TASK TO CARRY OUT: Please repeat the entire listing verbatim and keep the pictures out.

»»

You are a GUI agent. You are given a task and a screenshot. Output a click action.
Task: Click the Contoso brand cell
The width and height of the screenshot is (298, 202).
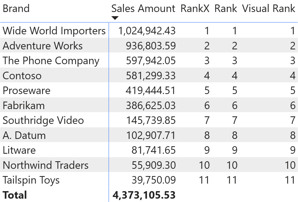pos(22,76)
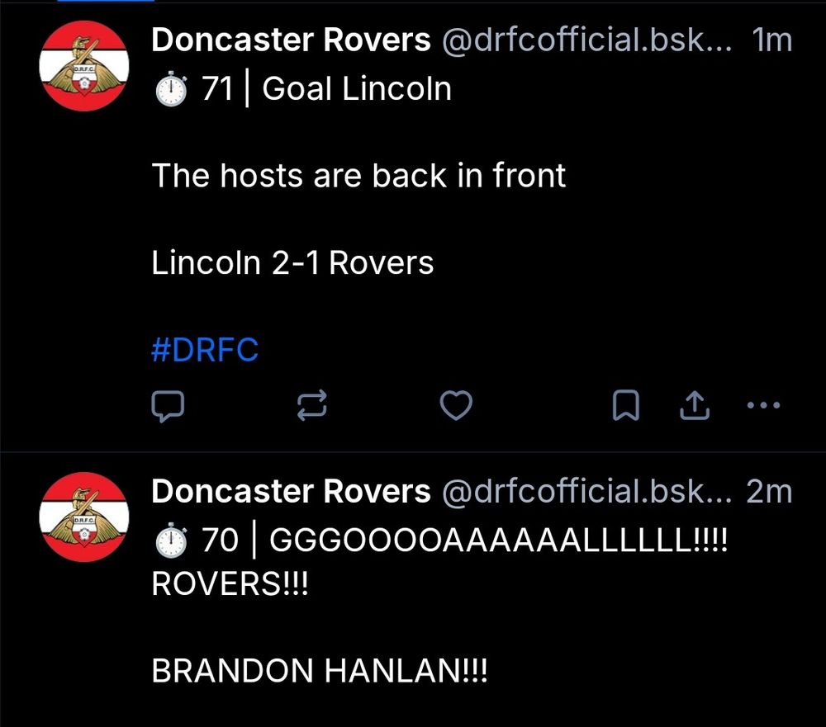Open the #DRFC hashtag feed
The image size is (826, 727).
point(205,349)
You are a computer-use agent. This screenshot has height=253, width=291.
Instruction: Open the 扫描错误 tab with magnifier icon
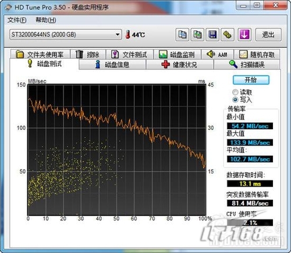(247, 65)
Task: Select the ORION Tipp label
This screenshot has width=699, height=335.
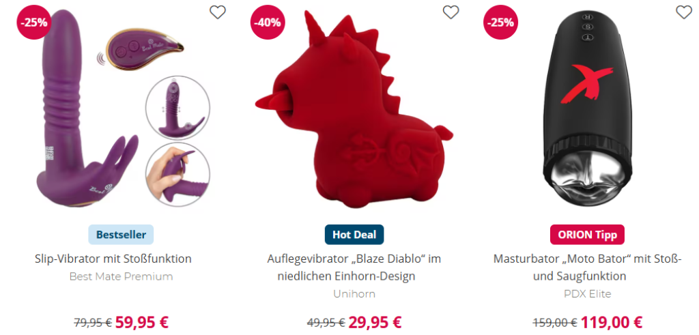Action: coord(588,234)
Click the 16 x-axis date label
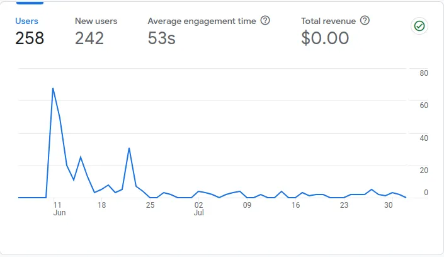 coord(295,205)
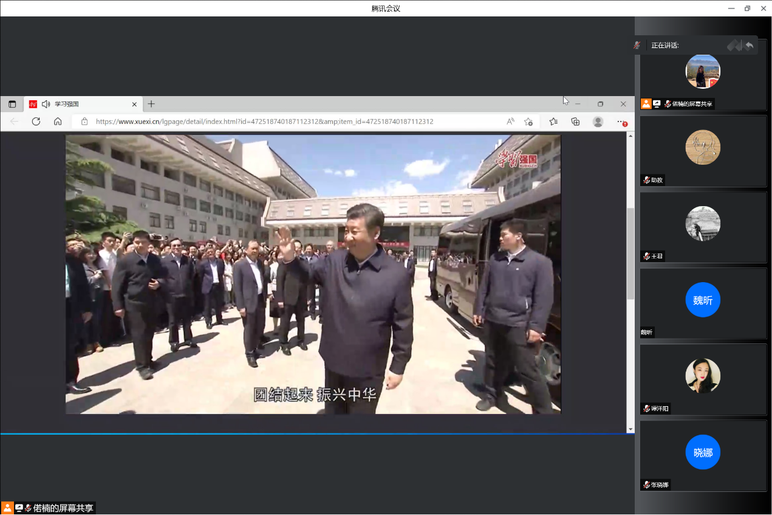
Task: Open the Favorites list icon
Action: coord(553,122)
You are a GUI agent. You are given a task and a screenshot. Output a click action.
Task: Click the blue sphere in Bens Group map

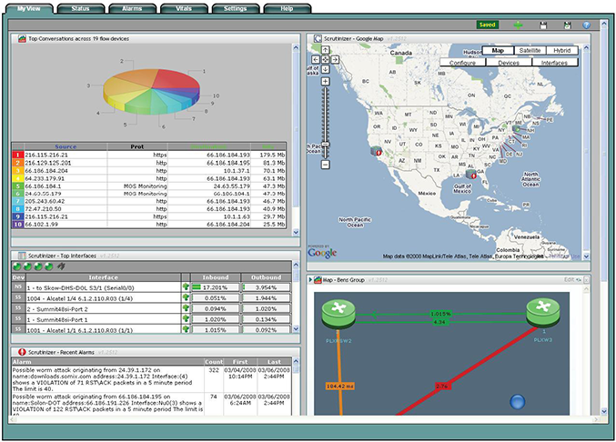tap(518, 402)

««

SOLUTION TO THIS TASK:
You are a GUI agent. You are given a task and a screenshot. Output a click action.
Task: Click the Contoso brand cell
The width and height of the screenshot is (298, 202).
pos(22,76)
Open the #DRFC hashtag feed
The image size is (826, 727).
point(205,349)
You are a computer-use agent. This screenshot has height=253, width=291.
Instruction: Open the 扫描错误 tab with magnifier icon
(247, 65)
Task: Select the ORION Tipp label
This screenshot has width=699, height=335.
Action: coord(588,234)
Click the 16 x-axis date label
 coord(295,205)
Task: Open the Favorites list icon
Action: coord(553,122)
You are a GUI agent. You are given a task and a screenshot. Output a click action.
Task: Click the blue sphere in Bens Group map

tap(518, 402)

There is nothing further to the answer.